Surprise #3: Easy rolling

This was a cool bonus! I’m not a big fan of the attitude that certain boats are “hard to roll,” especially when that’s used as an excuse for swimming. I feel like if you have a solid roll, you should be able to roll any modern whitewater boat. If not, keep practising. That being said, the narrowness of the small Machno and its low height at the hip make it particularly easy wrap your body around it to roll. I recently swapped boats with a gal who wanted to try out the Machno. As we were floating through the flat water, I asked her if she knew how to hand roll. She said she had tried, but protested that she couldn’t do it, and had only managed one or two after several pool sessions. I convinced her to give it a shot, and she immediately hit two in a row. Since getting the Machno, I have gained a tremendous amount of confidence in my hand roll, and have hit two combat hand rolls in Chile this season! (Maybe I should learn to hang onto my paddle better…)

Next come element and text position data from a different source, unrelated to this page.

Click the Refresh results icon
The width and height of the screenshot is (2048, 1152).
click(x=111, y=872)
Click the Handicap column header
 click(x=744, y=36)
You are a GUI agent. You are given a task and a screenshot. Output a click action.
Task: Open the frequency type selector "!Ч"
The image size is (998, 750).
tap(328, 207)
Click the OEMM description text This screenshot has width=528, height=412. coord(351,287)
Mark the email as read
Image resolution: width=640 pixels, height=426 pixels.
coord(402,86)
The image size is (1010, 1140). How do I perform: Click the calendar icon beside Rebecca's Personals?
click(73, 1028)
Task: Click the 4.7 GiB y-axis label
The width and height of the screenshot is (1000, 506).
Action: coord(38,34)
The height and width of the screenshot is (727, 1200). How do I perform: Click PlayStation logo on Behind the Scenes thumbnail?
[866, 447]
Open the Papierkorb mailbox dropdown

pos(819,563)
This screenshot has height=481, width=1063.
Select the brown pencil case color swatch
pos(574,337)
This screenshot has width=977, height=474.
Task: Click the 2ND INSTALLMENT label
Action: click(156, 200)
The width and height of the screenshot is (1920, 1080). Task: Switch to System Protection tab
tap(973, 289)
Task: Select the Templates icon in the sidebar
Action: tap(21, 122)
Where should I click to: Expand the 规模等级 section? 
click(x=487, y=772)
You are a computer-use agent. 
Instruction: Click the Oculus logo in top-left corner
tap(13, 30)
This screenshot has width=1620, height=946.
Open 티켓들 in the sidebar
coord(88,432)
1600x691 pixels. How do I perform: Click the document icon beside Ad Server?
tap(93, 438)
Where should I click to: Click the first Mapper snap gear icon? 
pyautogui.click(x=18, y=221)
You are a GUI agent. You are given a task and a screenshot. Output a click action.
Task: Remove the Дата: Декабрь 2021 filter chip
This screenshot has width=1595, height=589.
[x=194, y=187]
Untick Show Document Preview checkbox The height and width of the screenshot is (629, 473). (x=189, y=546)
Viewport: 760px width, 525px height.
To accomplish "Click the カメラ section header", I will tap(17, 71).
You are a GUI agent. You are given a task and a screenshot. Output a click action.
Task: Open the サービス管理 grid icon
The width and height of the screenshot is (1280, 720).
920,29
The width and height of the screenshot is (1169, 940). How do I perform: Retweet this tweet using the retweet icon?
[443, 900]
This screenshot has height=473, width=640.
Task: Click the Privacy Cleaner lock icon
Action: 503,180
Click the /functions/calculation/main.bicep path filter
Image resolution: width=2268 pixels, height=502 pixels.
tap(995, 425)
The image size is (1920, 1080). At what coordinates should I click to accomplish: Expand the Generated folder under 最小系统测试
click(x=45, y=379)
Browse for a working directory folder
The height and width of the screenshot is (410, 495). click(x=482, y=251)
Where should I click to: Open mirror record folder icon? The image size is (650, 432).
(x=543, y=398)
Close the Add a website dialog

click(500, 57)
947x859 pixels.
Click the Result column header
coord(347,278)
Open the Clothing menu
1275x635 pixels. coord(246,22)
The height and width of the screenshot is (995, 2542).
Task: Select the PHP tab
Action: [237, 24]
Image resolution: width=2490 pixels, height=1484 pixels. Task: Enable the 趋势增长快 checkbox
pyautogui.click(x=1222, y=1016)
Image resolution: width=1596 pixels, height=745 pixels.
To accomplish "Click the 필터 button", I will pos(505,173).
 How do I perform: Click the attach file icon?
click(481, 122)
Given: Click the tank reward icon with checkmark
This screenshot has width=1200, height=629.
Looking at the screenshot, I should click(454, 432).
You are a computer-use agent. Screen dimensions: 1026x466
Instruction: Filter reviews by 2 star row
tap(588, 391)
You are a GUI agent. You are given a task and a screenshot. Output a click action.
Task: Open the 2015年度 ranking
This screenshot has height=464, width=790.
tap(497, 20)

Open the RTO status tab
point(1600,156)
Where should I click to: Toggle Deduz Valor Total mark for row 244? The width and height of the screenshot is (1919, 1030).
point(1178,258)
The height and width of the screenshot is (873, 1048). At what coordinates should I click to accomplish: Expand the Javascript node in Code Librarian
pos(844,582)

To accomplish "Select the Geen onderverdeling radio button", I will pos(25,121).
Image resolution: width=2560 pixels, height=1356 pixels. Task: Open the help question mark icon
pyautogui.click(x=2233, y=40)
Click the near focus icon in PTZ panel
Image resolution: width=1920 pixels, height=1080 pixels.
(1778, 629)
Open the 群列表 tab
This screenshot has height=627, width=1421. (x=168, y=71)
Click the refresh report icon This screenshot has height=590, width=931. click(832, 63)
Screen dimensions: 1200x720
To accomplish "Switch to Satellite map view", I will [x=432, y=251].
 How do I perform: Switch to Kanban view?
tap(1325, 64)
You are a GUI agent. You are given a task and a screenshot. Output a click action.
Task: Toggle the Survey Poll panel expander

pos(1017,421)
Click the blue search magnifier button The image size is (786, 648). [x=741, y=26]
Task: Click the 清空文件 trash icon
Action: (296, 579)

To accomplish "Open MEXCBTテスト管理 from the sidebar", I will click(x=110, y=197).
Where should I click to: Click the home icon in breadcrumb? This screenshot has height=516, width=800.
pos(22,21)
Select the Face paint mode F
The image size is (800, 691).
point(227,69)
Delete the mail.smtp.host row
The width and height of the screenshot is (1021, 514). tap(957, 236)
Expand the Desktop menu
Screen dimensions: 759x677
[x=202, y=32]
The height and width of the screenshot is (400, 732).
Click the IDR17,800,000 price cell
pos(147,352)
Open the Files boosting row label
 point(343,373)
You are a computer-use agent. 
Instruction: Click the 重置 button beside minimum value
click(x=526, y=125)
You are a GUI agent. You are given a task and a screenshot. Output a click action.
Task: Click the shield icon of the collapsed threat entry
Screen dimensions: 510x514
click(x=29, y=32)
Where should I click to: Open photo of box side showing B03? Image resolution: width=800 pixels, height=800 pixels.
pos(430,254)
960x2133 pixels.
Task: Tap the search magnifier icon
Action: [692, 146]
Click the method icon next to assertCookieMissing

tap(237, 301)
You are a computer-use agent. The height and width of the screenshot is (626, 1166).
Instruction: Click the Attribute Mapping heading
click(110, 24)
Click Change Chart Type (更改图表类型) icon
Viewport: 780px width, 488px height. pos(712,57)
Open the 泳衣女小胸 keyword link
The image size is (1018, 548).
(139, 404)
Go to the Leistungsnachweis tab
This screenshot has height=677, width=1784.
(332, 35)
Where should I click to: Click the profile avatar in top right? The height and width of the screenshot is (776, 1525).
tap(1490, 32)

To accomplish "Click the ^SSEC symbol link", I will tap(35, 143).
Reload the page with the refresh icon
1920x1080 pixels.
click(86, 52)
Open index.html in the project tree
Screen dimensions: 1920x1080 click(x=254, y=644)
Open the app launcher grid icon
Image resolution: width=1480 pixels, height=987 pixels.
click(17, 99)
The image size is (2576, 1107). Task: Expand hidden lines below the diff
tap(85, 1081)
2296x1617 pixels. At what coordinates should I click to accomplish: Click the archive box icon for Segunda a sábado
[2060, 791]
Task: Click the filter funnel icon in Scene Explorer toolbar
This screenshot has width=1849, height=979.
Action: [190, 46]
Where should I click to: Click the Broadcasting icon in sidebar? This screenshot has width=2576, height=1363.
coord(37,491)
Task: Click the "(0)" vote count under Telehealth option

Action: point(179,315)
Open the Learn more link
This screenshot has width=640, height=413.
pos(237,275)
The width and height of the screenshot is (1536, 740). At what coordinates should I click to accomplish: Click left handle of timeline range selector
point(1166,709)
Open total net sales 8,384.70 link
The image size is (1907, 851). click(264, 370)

Salto Blanco del Sur, Rio Blanco del Sur, Chile

Overall, I have truly been enjoying the Machno during Chile’s whitewater season. I think it is a great option for those of us on the lighter end of the scale. It is a confidence-inspiring boat, delivering predictable performance that allows the paddler to focus on the river instead of on what the boat is doing. Is it a Ferrari, like the 9R and similar creek racing boats? No, but it’s a fun-to-drive Jeep that I want with me when I need four wheel drive.